I took my grief and I channeled it into my gingerbread. Hard work has a way of being a distraction from the pain, it has always worked like that for me. When my son died it was hard work that got me through and this was no different. And as the days rolled into weeks my heart began to heal and a church was built.
A Church Was Born
I am thrilled at how The Christmas Congregation turned out and I am super proud of my work. It was a fairly easy and clean design. As I worked on some of the finer details of my minister and his special guest I shared images with a small yet special group of music lovers who love and appreciate the Whigs as much as I do. To some this is just a gingerbread church, to others it is so much more.
So to my fellow Congos, thank you!
Christmas Congregation Gold
As it was my first time attending the Festival of Trees in Edmonton I really didn’t know what to expect. Competing in a Festival of this size I was nervous and excited to see the talents of those who I was sharing the space with. All monies raised at this years Festival go to the Emergency Department at the University Hospital in Edmonton.
The Christmas Congregation did well at the Festival and Father Gregory and Mr. Rosser walked away with the GOLD! Each Festival has its own set of rules and in Edmonton they do not share the sales prices of the items sold at the auction. I admit, I am not a fan of the rule. I invest 100’s of hours into each of my gingerbread builds and I strive to raise the bar every year.
If you have read this far, I thank you for following along on my gingerbread journey. All those years ago I never expected that gingerbread would become such as passion of mine and that I could take that passion and raise thousands of dollars for charity.

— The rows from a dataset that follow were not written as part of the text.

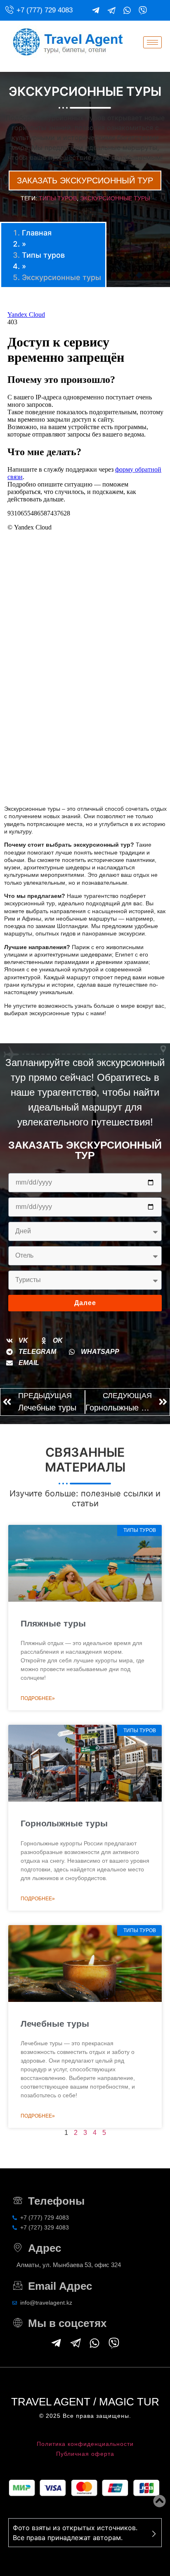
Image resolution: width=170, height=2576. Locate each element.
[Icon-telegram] (111, 10)
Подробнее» (38, 1698)
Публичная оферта (85, 2453)
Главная (37, 232)
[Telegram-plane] (96, 10)
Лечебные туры (55, 2023)
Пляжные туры (53, 1623)
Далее (85, 1302)
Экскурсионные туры (115, 198)
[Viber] (143, 10)
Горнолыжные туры (64, 1823)
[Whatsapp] (127, 10)
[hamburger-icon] (152, 42)
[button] (17, 1340)
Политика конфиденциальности (85, 2444)
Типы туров (58, 198)
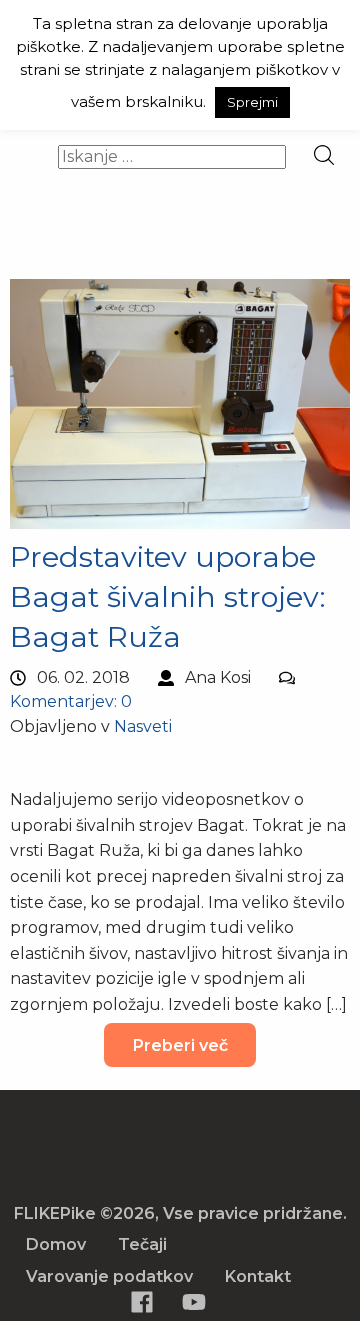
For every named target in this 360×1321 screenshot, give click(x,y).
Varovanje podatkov (109, 1276)
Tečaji (142, 1244)
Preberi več (180, 1045)
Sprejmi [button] (252, 102)
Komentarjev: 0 (71, 701)
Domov (56, 1244)
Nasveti (143, 726)
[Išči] (324, 156)
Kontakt (258, 1276)
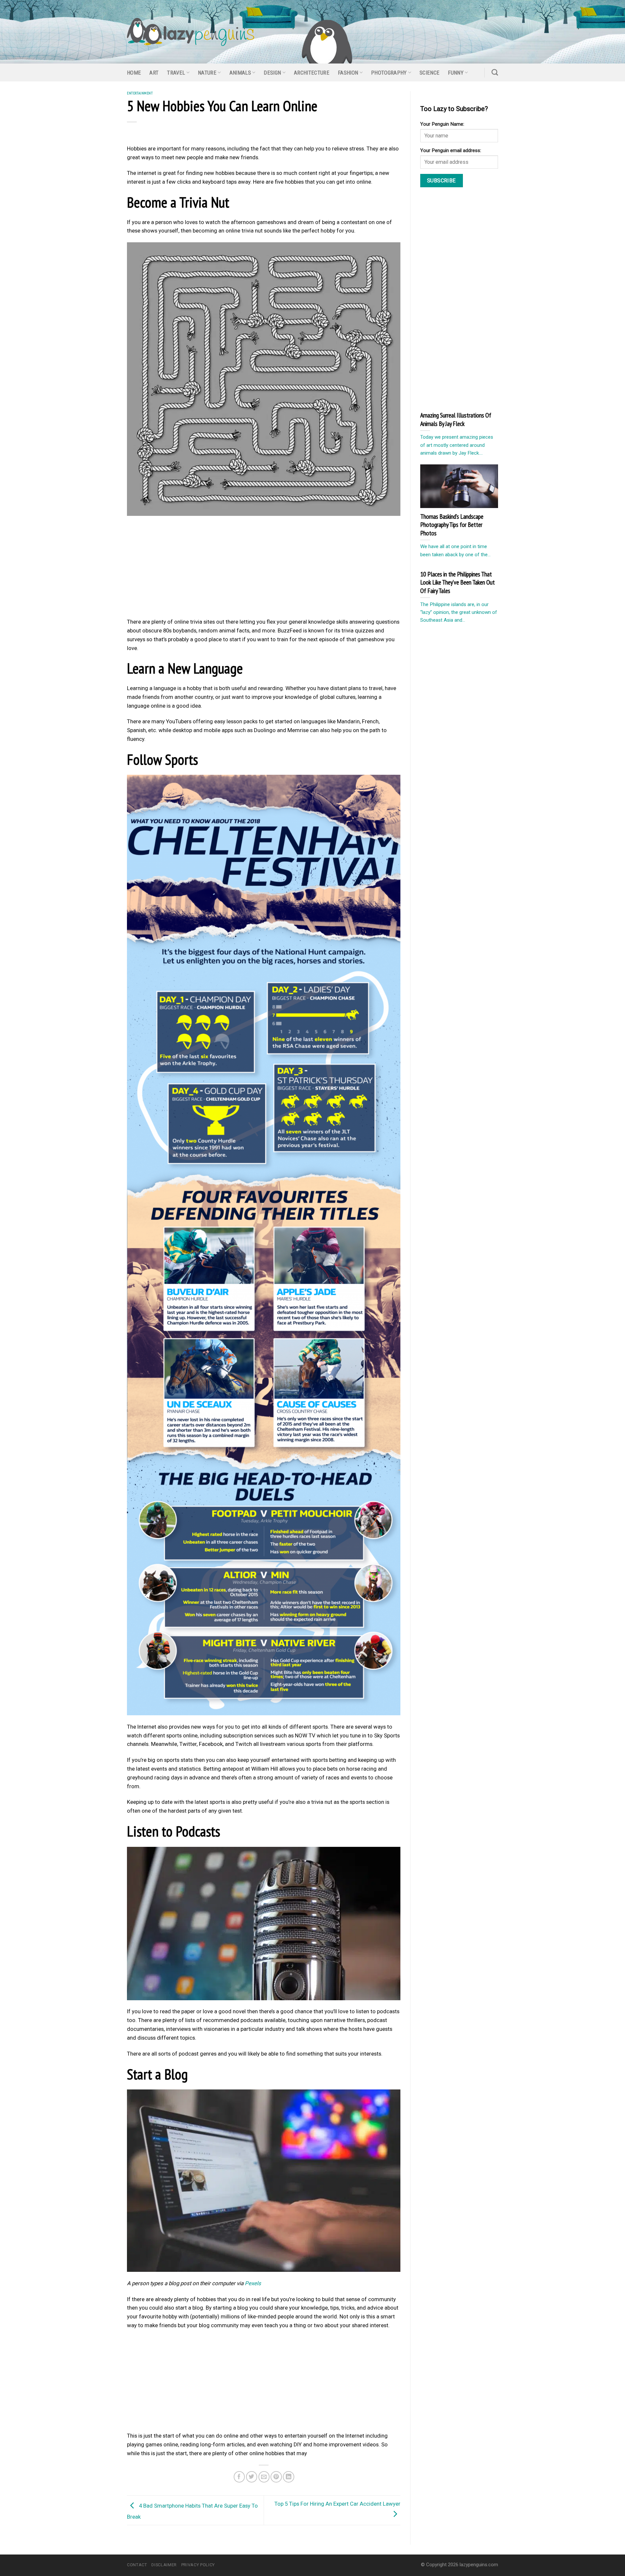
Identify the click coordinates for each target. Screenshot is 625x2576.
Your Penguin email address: (450, 150)
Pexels (253, 2283)
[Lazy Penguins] (190, 32)
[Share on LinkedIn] (288, 2477)
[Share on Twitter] (251, 2477)
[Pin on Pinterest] (276, 2477)
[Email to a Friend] (264, 2477)
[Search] (495, 72)
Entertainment (140, 93)
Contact (137, 2564)
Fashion (348, 72)
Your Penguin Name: (442, 124)
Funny (456, 72)
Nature (207, 72)
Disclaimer (163, 2564)
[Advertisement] (263, 568)
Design (272, 72)
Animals (240, 72)
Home (134, 72)
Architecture (311, 72)
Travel (176, 72)
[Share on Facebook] (239, 2477)
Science (429, 72)
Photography (389, 72)
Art (154, 72)
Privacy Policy (198, 2564)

What started as a simple build this year turned into so much more. What began as a fun idea for a build turned into a project that injected my love and grief for 2 men gone from this world far to early. Who music has been my saviour, my confidante, at times my only friend. I am so glad I could share this extra special build with you all.
To see all of the gingerbread builds over the years check out the gingerbread resource page for all of the amazing builds!
Hi Redawna, This was lovely!! I am so humbled to have been able to see your finished Christmas Congregation and to have read your story. I miss Dave so very much, too and I’m sorry for the loss of your Gord. I’ll see you in the Congregation. Thank you and Happy New Year … 2018 … Chris
Thank you so much for stopping by. It means a lot to have a fellow Congo stop by. <3
We lost so many amazing musicians last year. Losing both Dave and Gord to cancer seems almost surreal. Heros unfortunately do die as unfair as it feels. The pain we feel can be so unbearable at moments I can’t imagine how profound the loss is for those closest to our heros.
May you have the most amazing 2018!
And thanks again Chris, for stopping by.
So this had me in tears. Granted, it can be fairly simple as I’m definitely a crier, but this post was so heartfelt. I too feel music deeply and when I grieve, it’s with my entire soul. Your gingerbread house had a heart and a spirit. It’s no surprise it was awarded gold. All the best for 2018. xoxo
Sharon, thank you so much for your kind words. Rereading it just now took my breath away, the grief is still lingering. His words will forever move me. He was such a great life teacher.
I have never been more proud or emotionally invested in a gingerbread build as I was with this one. A am so thrilled to be able to raise money with my passion and creativity.
Thank you for stopping by and letting me know the post touched you.